[Data records]
────────────────────────────────────────
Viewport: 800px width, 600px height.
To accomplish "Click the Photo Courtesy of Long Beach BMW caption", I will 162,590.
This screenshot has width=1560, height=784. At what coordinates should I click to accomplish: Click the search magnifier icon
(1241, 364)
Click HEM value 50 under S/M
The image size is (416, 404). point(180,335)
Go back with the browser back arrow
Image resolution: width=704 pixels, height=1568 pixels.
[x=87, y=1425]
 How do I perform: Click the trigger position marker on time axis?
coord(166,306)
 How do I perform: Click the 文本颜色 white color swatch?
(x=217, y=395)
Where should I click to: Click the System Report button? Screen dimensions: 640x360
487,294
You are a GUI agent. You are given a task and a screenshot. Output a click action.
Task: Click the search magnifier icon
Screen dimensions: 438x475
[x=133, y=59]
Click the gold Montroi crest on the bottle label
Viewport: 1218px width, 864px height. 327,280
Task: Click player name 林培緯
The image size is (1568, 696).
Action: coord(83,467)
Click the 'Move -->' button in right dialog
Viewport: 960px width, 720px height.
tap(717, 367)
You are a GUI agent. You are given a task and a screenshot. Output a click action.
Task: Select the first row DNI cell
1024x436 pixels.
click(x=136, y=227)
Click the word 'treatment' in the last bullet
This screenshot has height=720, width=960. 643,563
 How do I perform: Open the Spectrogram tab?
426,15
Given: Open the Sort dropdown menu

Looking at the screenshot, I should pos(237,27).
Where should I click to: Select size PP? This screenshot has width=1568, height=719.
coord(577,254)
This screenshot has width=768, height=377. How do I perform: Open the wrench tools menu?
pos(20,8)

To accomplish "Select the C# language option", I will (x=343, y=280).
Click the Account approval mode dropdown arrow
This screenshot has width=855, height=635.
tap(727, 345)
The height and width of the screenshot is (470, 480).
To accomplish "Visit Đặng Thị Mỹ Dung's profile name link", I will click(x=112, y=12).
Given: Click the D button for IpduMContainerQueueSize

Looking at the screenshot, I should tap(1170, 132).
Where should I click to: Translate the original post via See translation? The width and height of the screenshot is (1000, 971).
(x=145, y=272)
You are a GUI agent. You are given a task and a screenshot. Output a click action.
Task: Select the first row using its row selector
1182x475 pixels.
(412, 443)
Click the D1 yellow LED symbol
────────────────────────────────────────
TASK STATEMENT
Can you copy word for word the lines of the items, starting with the line with "This screenshot has width=768, height=377." and continuing through the end of the items?

CORRECT RESPONSE
This screenshot has width=768, height=377. How do I perform: Open the wrench tools menu?
pos(20,8)

To accomplish "Select the C# language option", I will (x=343, y=280).
Click the Account approval mode dropdown arrow
This screenshot has width=855, height=635.
tap(727, 345)
The height and width of the screenshot is (470, 480).
To accomplish "Visit Đặng Thị Mỹ Dung's profile name link", I will click(x=112, y=12).
Given: Click the D button for IpduMContainerQueueSize

Looking at the screenshot, I should tap(1170, 132).
Where should I click to: Translate the original post via See translation? The width and height of the screenshot is (1000, 971).
(x=145, y=272)
You are a GUI agent. You are given a task and a screenshot. Output a click action.
Task: Select the first row using its row selector
1182x475 pixels.
(412, 443)
Click the D1 yellow LED symbol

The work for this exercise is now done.